> WORK REQUIRED: The required output is the line with "You are a computer-use agent." plus all lines that follow it to the end of the listing below, written out exactly, with no pictures.

======== DATA FOR THIS EXERCISE ========

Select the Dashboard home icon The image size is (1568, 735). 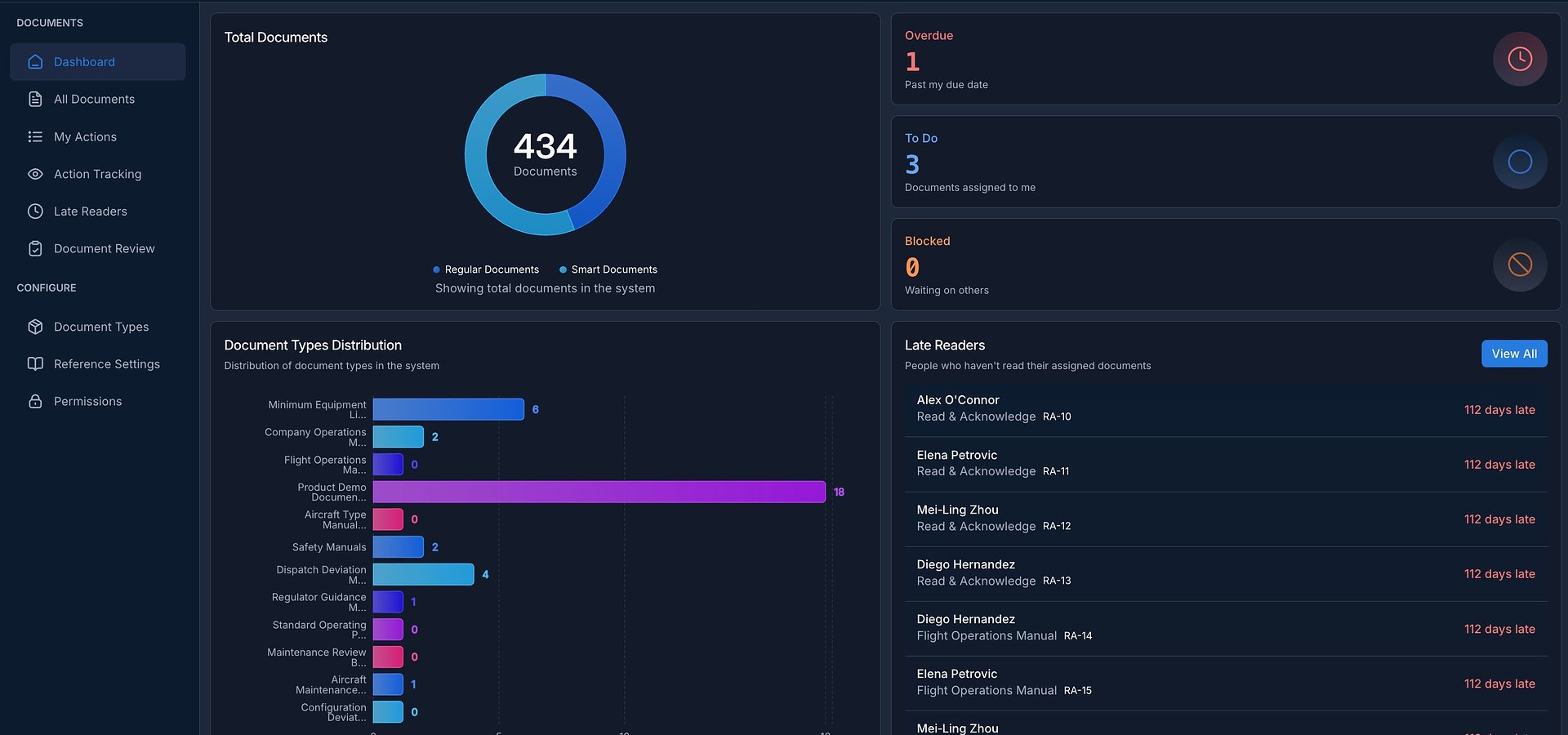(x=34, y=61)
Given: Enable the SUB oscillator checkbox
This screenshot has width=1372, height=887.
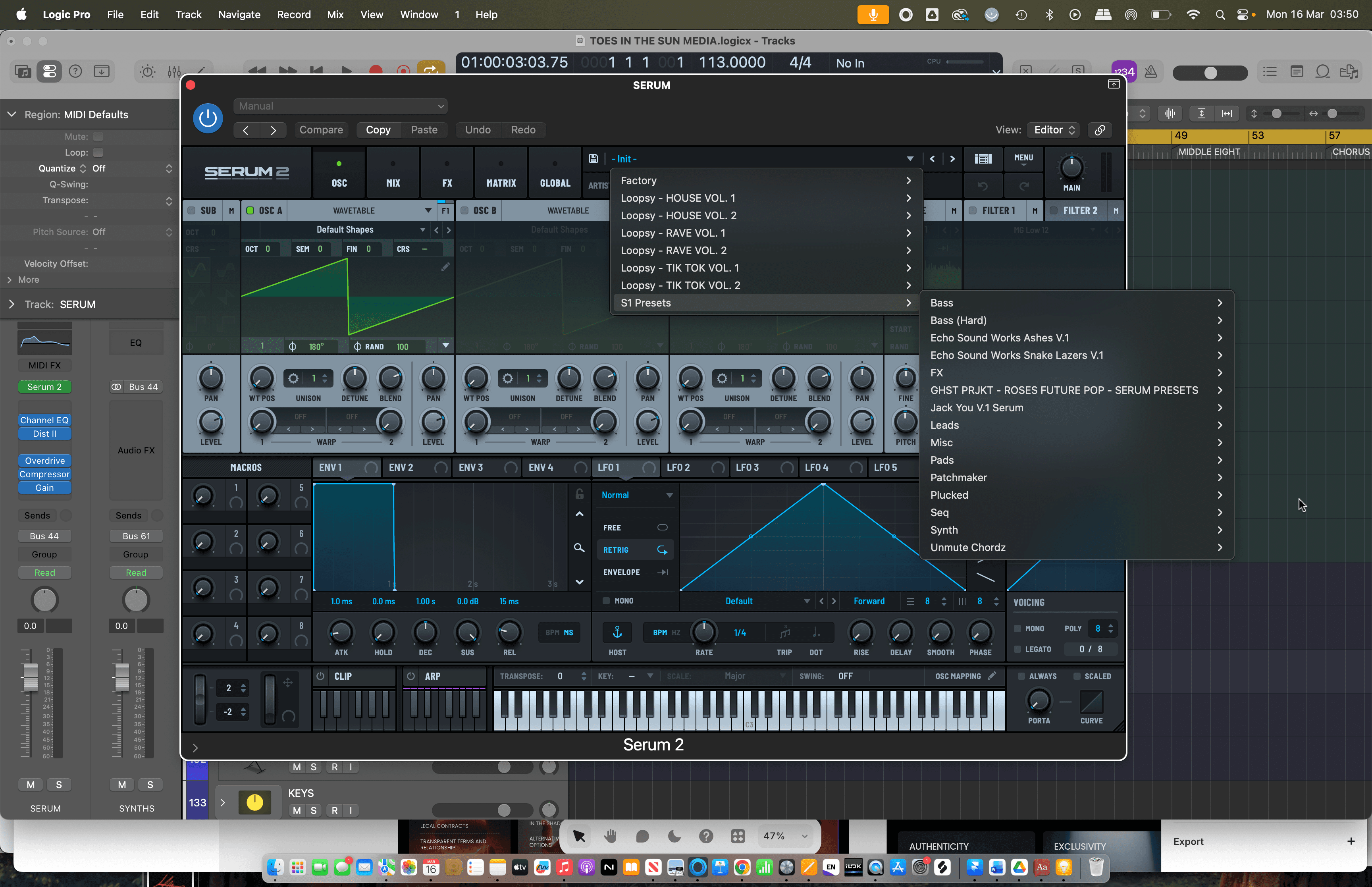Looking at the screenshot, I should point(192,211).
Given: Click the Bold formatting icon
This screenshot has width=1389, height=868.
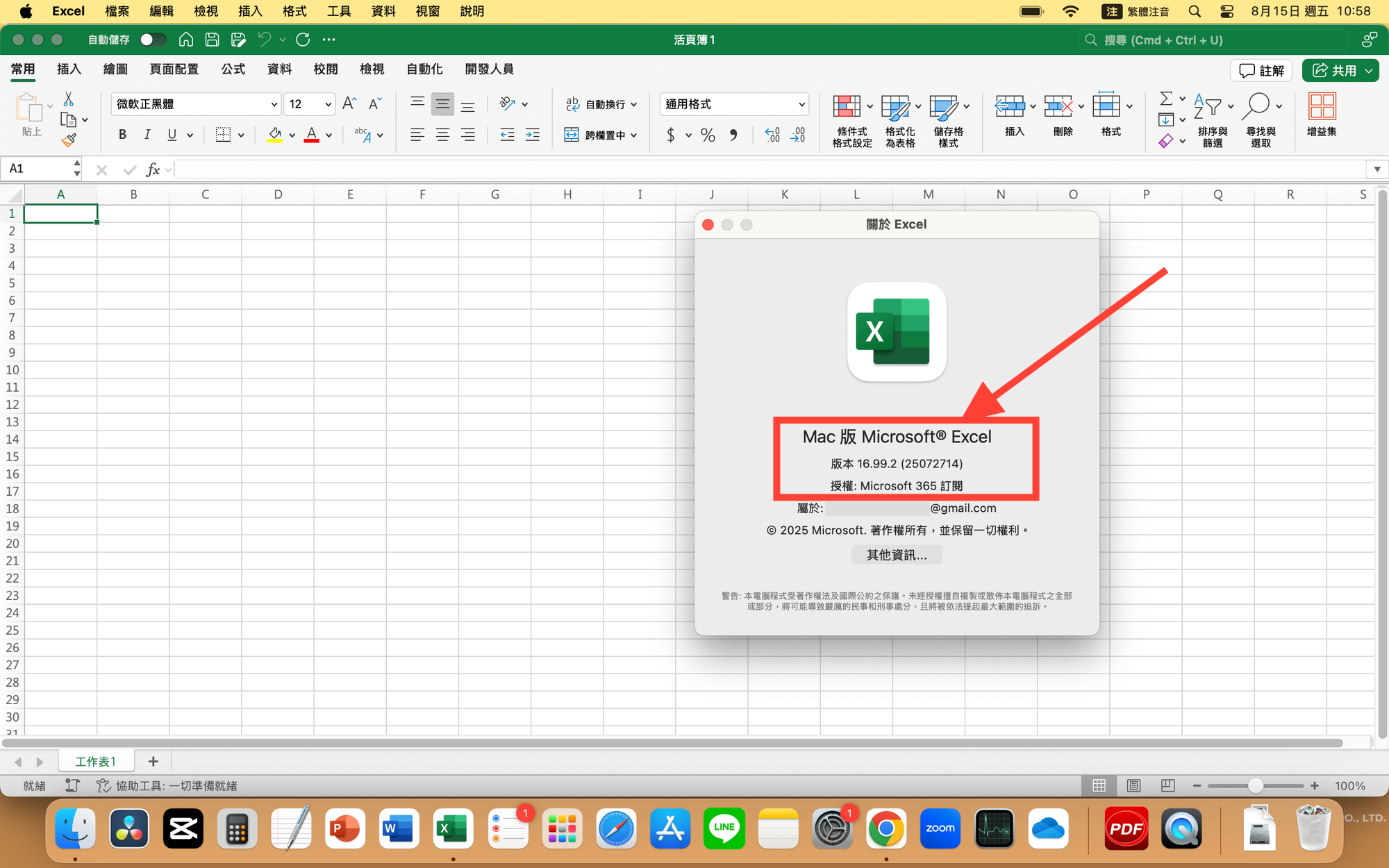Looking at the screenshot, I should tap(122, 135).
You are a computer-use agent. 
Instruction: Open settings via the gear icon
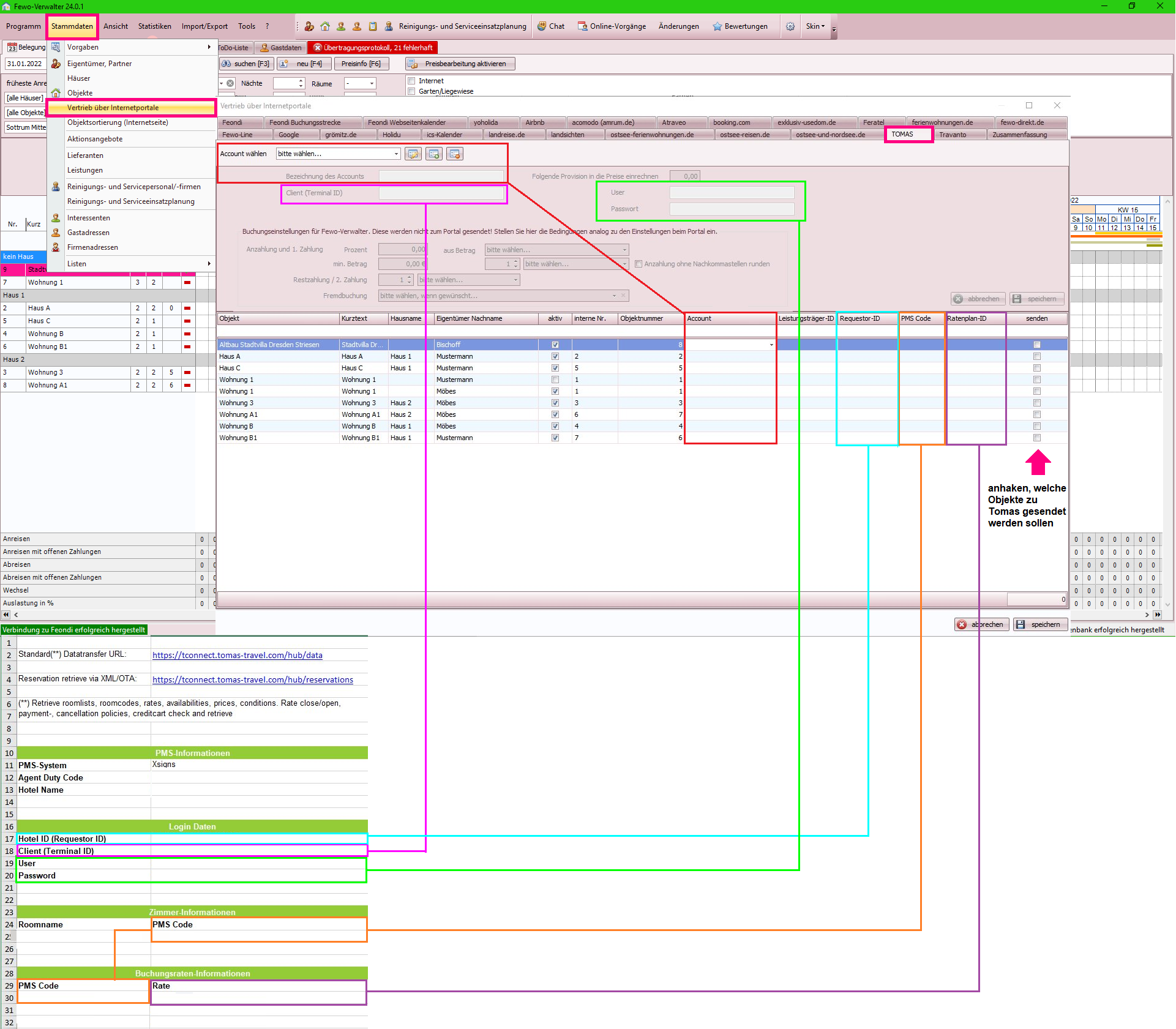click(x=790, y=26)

========

> EXERCISE RESPONSE:
You are a computer-use agent. 
Instruction: Open settings via the gear icon
click(x=790, y=26)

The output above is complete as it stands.